■ **TASK REQUIREMENTS**: In the records below, begin at the line containing "电话销售 (1049, 240)" and end at the line containing "本科生 (1273, 653)"; quote every line in that span exactly, including both boundary lines, and no others.

■ **RECORDS**:
::::::

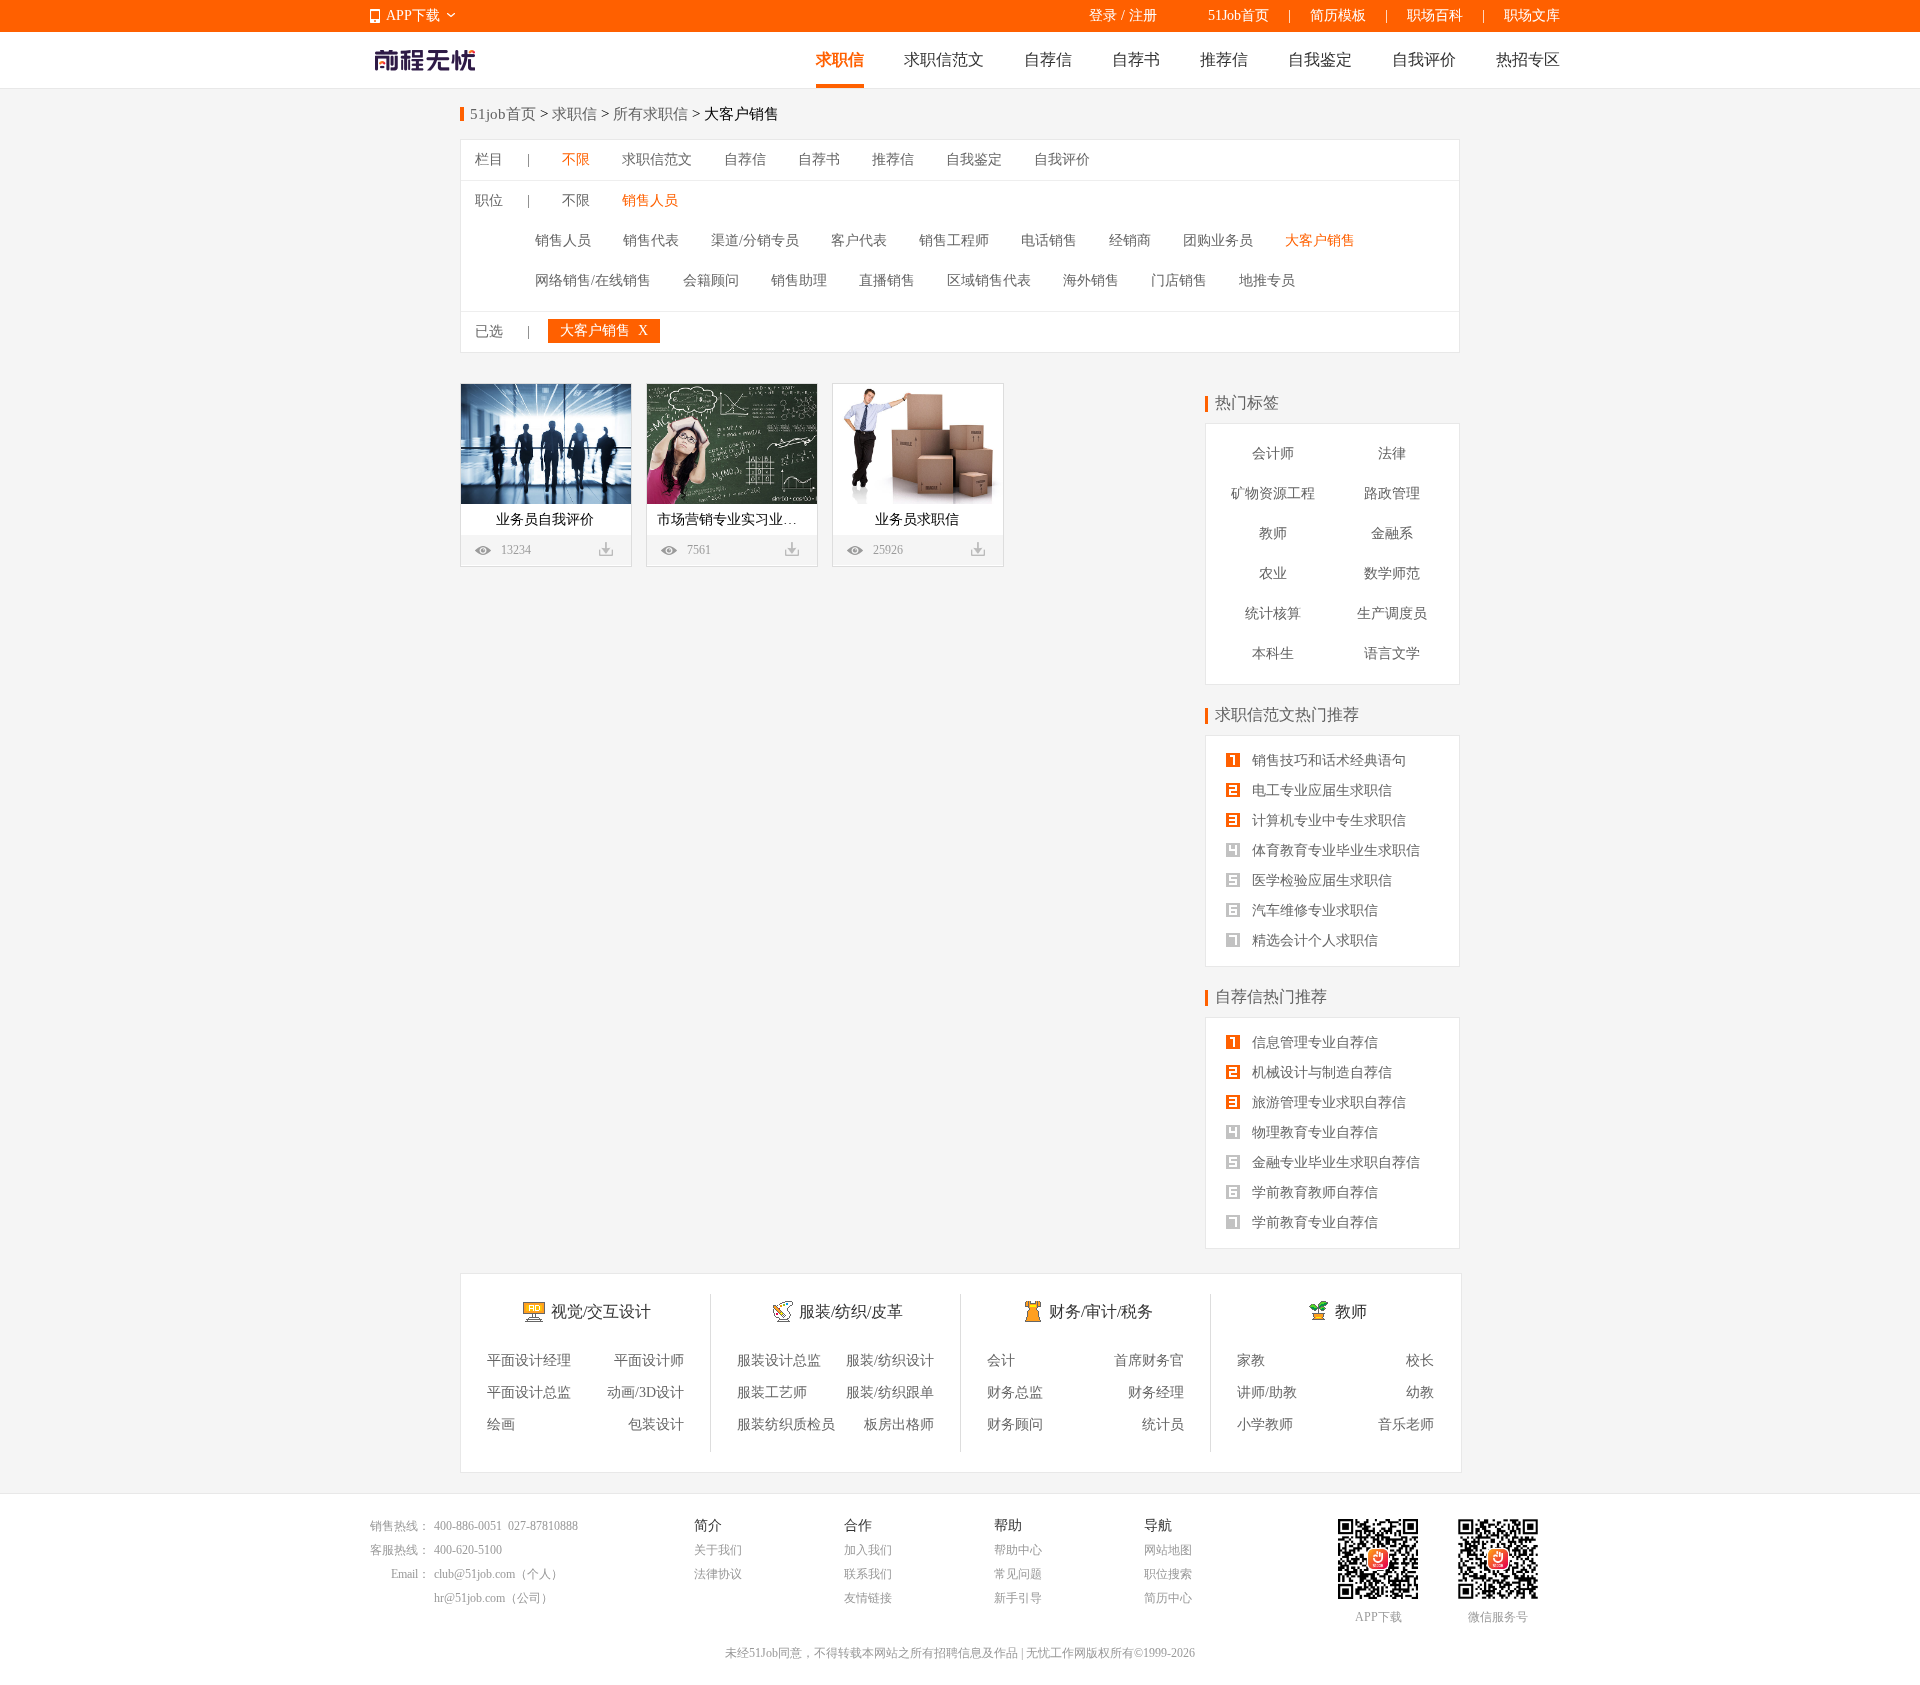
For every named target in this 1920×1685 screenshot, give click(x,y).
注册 (1143, 15)
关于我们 (718, 1550)
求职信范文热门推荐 (1287, 714)
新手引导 (1018, 1598)
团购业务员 (1218, 240)
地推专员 (1267, 280)
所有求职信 (650, 114)
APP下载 (413, 15)
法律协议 (718, 1574)
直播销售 (887, 280)
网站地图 (1168, 1550)
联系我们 (868, 1574)
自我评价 (1424, 59)
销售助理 (799, 280)
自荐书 (1136, 59)
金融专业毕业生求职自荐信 (1334, 1162)
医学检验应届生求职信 (1320, 880)
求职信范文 (944, 59)
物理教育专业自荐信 (1313, 1132)
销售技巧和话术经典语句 (1327, 760)
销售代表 (651, 240)
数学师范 (1392, 573)
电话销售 (1049, 240)
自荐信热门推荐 (1271, 996)
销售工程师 (954, 240)
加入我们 (868, 1550)
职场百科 (1435, 15)
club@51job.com (474, 1574)
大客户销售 (1320, 240)
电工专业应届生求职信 (1320, 790)
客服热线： (400, 1550)
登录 (1103, 15)
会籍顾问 (711, 280)
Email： (410, 1574)
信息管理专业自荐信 (1313, 1042)
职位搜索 (1168, 1574)
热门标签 (1247, 402)
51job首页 (503, 114)
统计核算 (1273, 613)
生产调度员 (1392, 613)
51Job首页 (1238, 15)
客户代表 (859, 240)
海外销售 (1091, 280)
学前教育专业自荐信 (1313, 1222)
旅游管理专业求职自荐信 (1327, 1102)
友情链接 (868, 1598)
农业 (1273, 573)
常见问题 (1018, 1574)
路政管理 (1392, 493)
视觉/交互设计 (601, 1311)
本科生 (1273, 653)
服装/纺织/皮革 (851, 1311)
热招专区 (1528, 59)
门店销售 (1179, 280)
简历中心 (1168, 1598)
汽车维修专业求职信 (1313, 910)
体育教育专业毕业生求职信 (1334, 850)
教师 (1273, 533)
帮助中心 (1018, 1550)
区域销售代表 (989, 280)
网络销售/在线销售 (593, 280)
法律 (1392, 453)
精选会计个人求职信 (1313, 940)
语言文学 (1392, 653)
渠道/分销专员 (755, 240)
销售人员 (650, 200)
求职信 (840, 59)
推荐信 (1224, 59)
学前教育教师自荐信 (1313, 1192)
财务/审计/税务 (1101, 1311)
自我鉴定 (1320, 59)
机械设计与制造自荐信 (1320, 1072)
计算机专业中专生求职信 (1327, 820)
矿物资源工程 (1273, 493)
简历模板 (1338, 15)
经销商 (1130, 240)
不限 (576, 159)
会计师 (1273, 453)
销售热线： (400, 1526)
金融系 (1392, 533)
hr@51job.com (469, 1598)
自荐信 (1048, 59)
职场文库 (1532, 15)
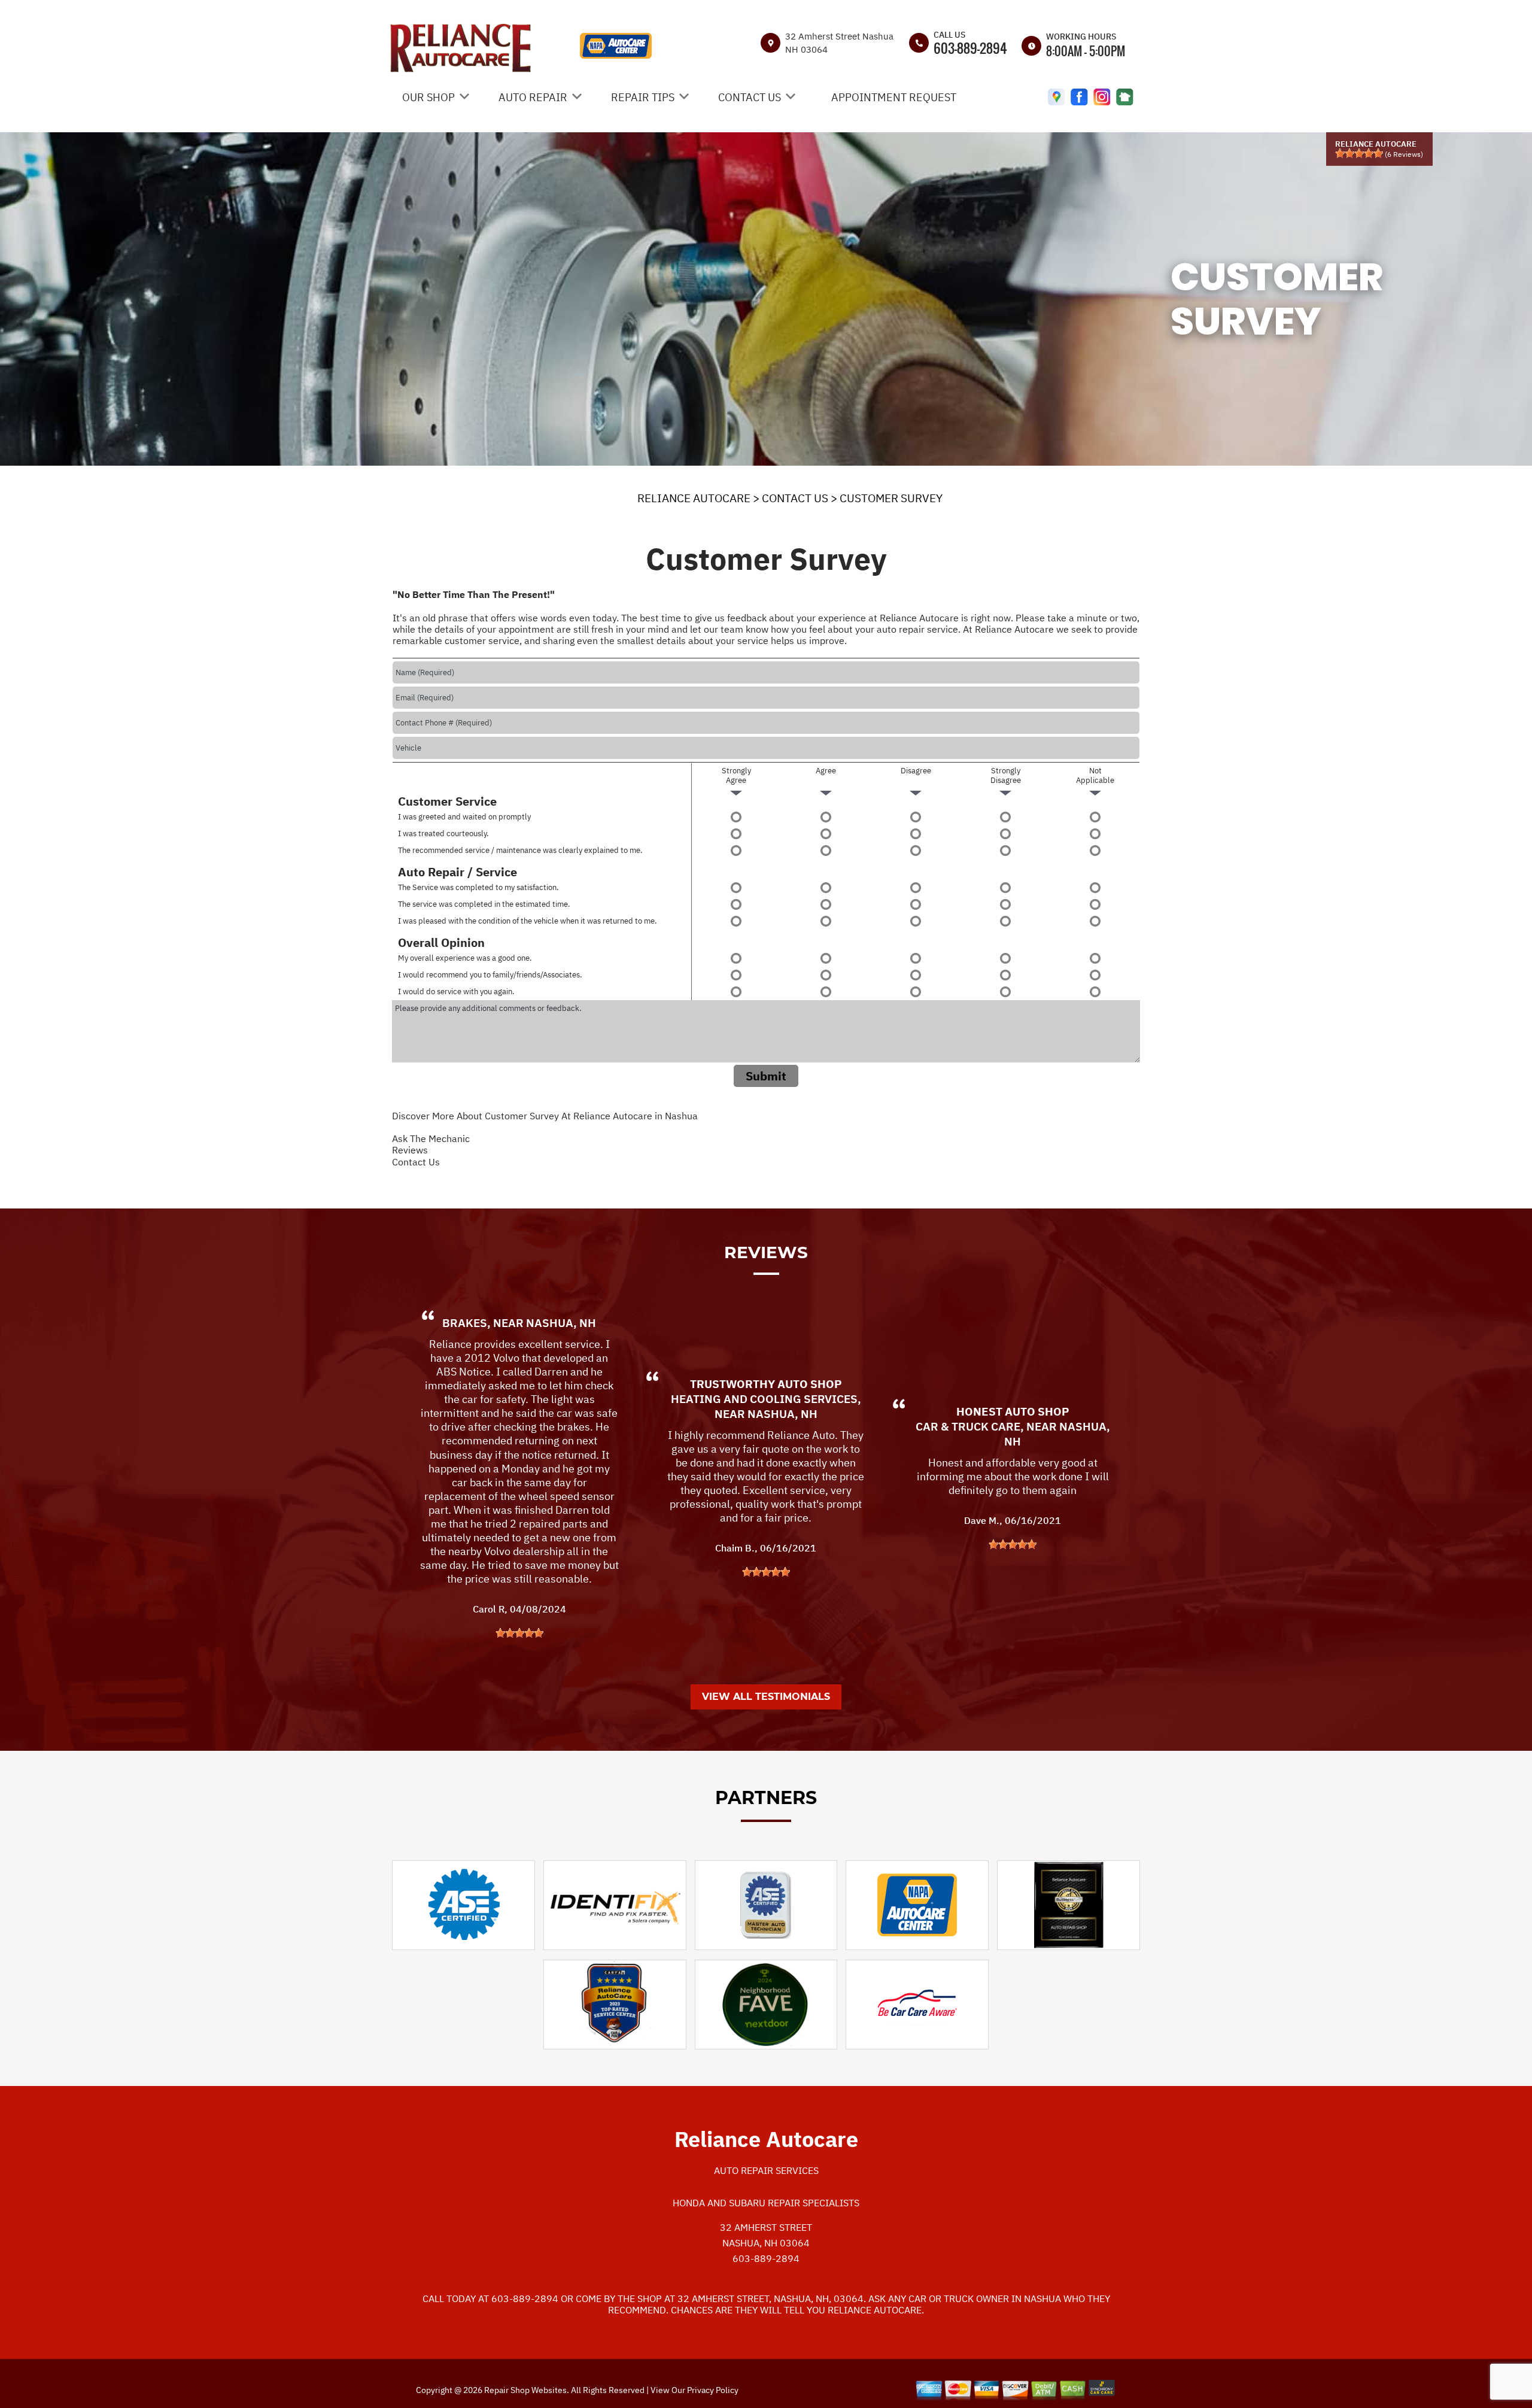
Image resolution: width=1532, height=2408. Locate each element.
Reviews (410, 1150)
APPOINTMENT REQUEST (893, 97)
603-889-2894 (970, 47)
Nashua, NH (561, 1323)
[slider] (1359, 153)
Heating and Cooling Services (764, 1399)
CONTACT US (749, 97)
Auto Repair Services (766, 2170)
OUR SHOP (428, 97)
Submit (766, 1076)
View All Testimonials (766, 1696)
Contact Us (416, 1162)
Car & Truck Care (968, 1426)
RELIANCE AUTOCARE (693, 498)
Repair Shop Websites (524, 2390)
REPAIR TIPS (642, 97)
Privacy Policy (712, 2390)
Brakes (464, 1323)
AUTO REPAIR (532, 97)
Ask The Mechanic (431, 1138)
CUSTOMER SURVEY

::::::

■ **OUTPUT BELOW**:
电话销售 (1049, 240)
自荐信热门推荐 (1271, 996)
销售工程师 (954, 240)
加入我们 (868, 1550)
职场百科 (1435, 15)
club@51job.com (474, 1574)
大客户销售 (1320, 240)
电工专业应届生求职信 (1320, 790)
客服热线： (400, 1550)
登录 (1103, 15)
会籍顾问 (711, 280)
Email： (410, 1574)
信息管理专业自荐信 (1313, 1042)
职位搜索 (1168, 1574)
热门标签 (1247, 402)
51job首页 (503, 114)
统计核算 (1273, 613)
生产调度员 (1392, 613)
51Job首页 (1238, 15)
客户代表 (859, 240)
海外销售 (1091, 280)
学前教育专业自荐信 (1313, 1222)
旅游管理专业求职自荐信 (1327, 1102)
友情链接 (868, 1598)
农业 (1273, 573)
常见问题 (1018, 1574)
路政管理 (1392, 493)
视觉/交互设计 (601, 1311)
本科生 (1273, 653)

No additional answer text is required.